Ed allora. Parlavamo di prospettive. A guardare il calendario, molto favorevole, delle partite finora giocate dentro le mura amiche e considerata la qualità delle nostre avversarie stabilmente posizionate tutte dietro la formazione biancazzurra, cresce il rammarico per i punti non ottenuti. Vibonese (19° posto), Reggina (12°), Catanzaro (17°), Andria (9°), Taranto (14°), sono tutte formazioni sulla carta abbordabili, anche se la storia di queste cinque partite non è uguale e non ha lo stesso comun denominatore.

Domenica scorsa, infatti, sono stati i giganti a raggiungere il pareggio in extremis, dopo essere stati sotto per più di 1 ora, contro una squadra assetata di punti, fresca di cambio allenatore e per questo motivo ancora più vogliosa di dimostrare di non essere “morta”. In altri tempi queste gare le avremmo perso. Con il Taranto, nonostante tutto e tutti, in qualche modo l’Akragas è riuscita comunque a riprenderla, pareggiando ed ottenendo un punto che fa classifica, ma che sopratutto dovrebbe fare anche morale.
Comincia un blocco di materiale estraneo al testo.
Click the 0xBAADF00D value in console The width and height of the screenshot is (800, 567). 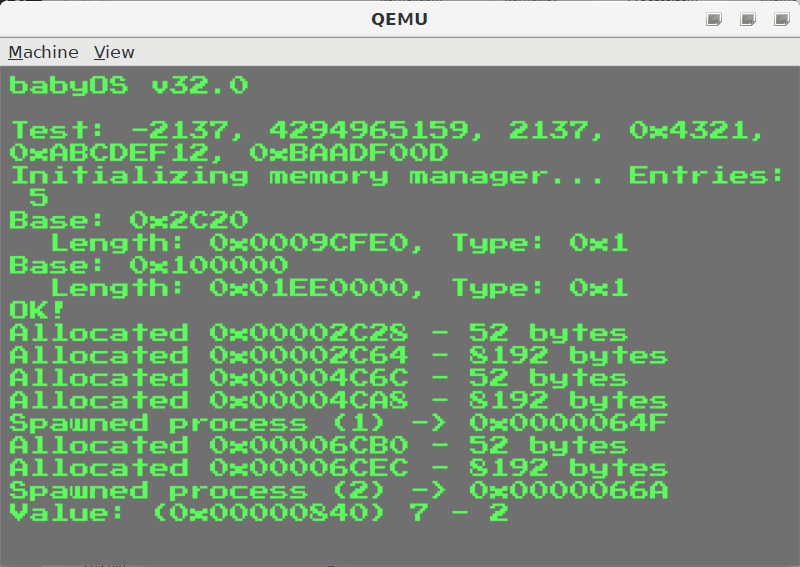(348, 153)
A fine gara, invece, giocatori e tecnico, tutti sotto la curva sud, a prendersi i rimbrotti della tifoseria organizzata che ha chiesto più impegno, qualche imprecazione di delusione per la mancata vittoria. Nessun insulto, nessun episodio grave, nè contestazioni esagerate. Semplicemente un chiaro invito a vincere le partite. Dalla tribuna coperta, invece, sono arrivati gli applausi per evidenziare lo sforzo dei giganti nel cercare e raggiungere il pareggio finale.

Sui social, altro pianeta incredibilmente volubile, i pareri sono contrastanti, tra chi difende la squadra ed il suo tecnico e chi invece le avrebbe voluto vincere tutte. Detto che, chi paga il biglietto ha sempre il diritto di dire quel che vuole, c’è anche ad onor del vero, da dire che al momento questa squadra con il conosciutissimo budget ridotto, ha finora ottenuto più punti e meno sconfitte, di tante altre società che hanno speso molto di più, a volte con parchi giocatori “vecchi” e calciatori con contratti annuali. Qui, invece, si intravede un barlume di programmazione. I giovani stanno poco poco crescendo ed in alcuni casi si cominciano a vedere grandi potenzialità. Per non parlare del fatto che alle spalle c’è una società molto presente che si è detta pronta a rimetter mani al portafogli se sarà necessario per colmare eventuali carenze in ruoli cardine, laddove riterranno di dover intervenire.

Solo il tempo saprà confermare quanto di buono c’è in questo progetto Akragas. Per il resto l’ottavo posto in classifica ed i sei turni di imbattibilità dicono che bisogna apprezzare anzichè disprezzare. Insieme si vince, insieme si perde. Nel nostro caso si pareggia che è comunque positivo.